When I was studying $$\int_0^1\int_0^1\frac{x^\alpha y^\beta\arctan(xy)}{1-xy}dxdy,$$ (I tried get the case $\alpha=\beta$ and the general case with a Cauchy product) I've asked to Wolfram Alpha online calculator a simple case
integrate xy arctan(xy)/(1-xy)dx
and one of the outputs was the series expansion of the integral at $x=0$.
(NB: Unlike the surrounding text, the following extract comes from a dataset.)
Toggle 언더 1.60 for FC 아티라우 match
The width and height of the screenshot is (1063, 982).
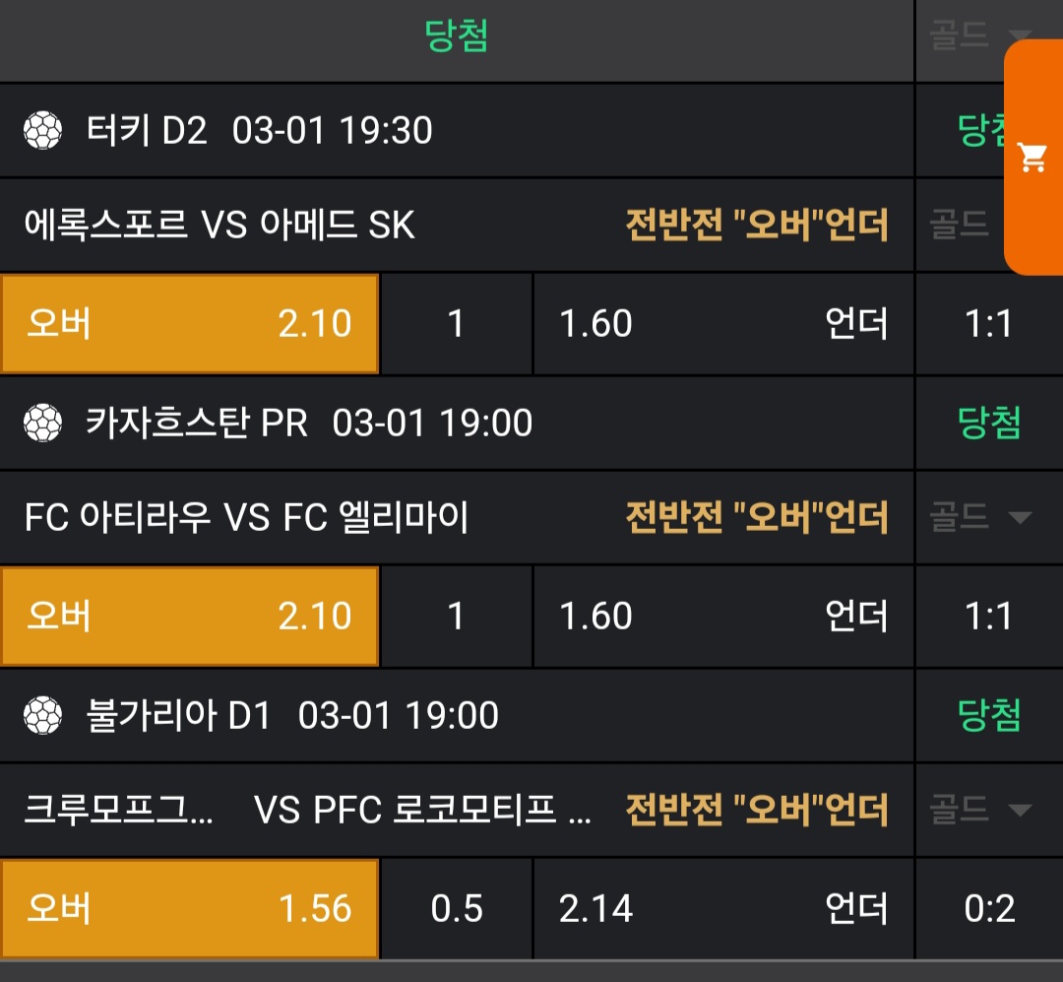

Question. Can you explain me how do you get the series expansion of the integral $$\int \frac{x\arctan(xy)}{1-xy}dx$$ at $x=0$? Thanks in advance.
Consider
$$\arctan(x) = \int^x_0 \frac{1}{1+t^2}\,dx = \sum_{k=0}^\infty (-1)^k \frac{x^{2k+1}}{2k+1}$$
We can rewrite as
$$\sum_{k=0}^\infty a_k x^k$$
Where $a_{2j}=0$ and $a_{2j+1} = \frac{(-1)^j}{2j+1}$ , also we have
$$\frac{1}{1-x} = \sum_{k=0}^\infty b _kx^k$$
where $b_k = 1$
Then by Cauchy product formula we have
$$\left(\sum_{k=0}^\infty a_k x^k\right)\left(\sum_{k=0}^\infty b_k x^k\right) =\sum_{k=0}^\infty\left(\sum_{j=0}^k a_jb_{k-j}\right)x^k$$
We need to find
$$\sum_{j=0}^k a_jb_{k-j} = \sum_{j=0}^k a_j$$
Consider the two cases when $k =2n$ is even
$$ \sum_{j=0}^{2n} a_j = \sum_{j=0}^{n} a_{2j}+ \sum_{j=0}^{n-1} a_{2j+1} = \sum_{j=0}^{(k/2)-1} \frac{(-1)^j}{2j+1}$$
If $k = 2n+1$ is odd then
$$ \sum_{j=0}^{2n+1} a_j = \sum_{j=0}^{n-1} a_{2j}+ \sum_{j=0}^{n} a_{2j+1} = \sum_{j=0}^{(k-1)/2} \frac{(-1)^j}{2j+1}$$
Hence we know that
$$\sum_{j=0}^k a_j = \sum_{j=0}^{\lceil \frac{k}{2} \rceil -1} \frac{(-1)^j}{2j+1} $$
Finally we have
$$\frac{\arctan(xy)}{1-xy} = \sum_{k=0}^\infty \left(\sum_{j=0}^{\lceil \frac{k}{2} \rceil -1} \frac{(-1)^j}{2j+1} \right) (xy)^k $$
Note that the coefficients are variations of the alternating Harmonic numbers.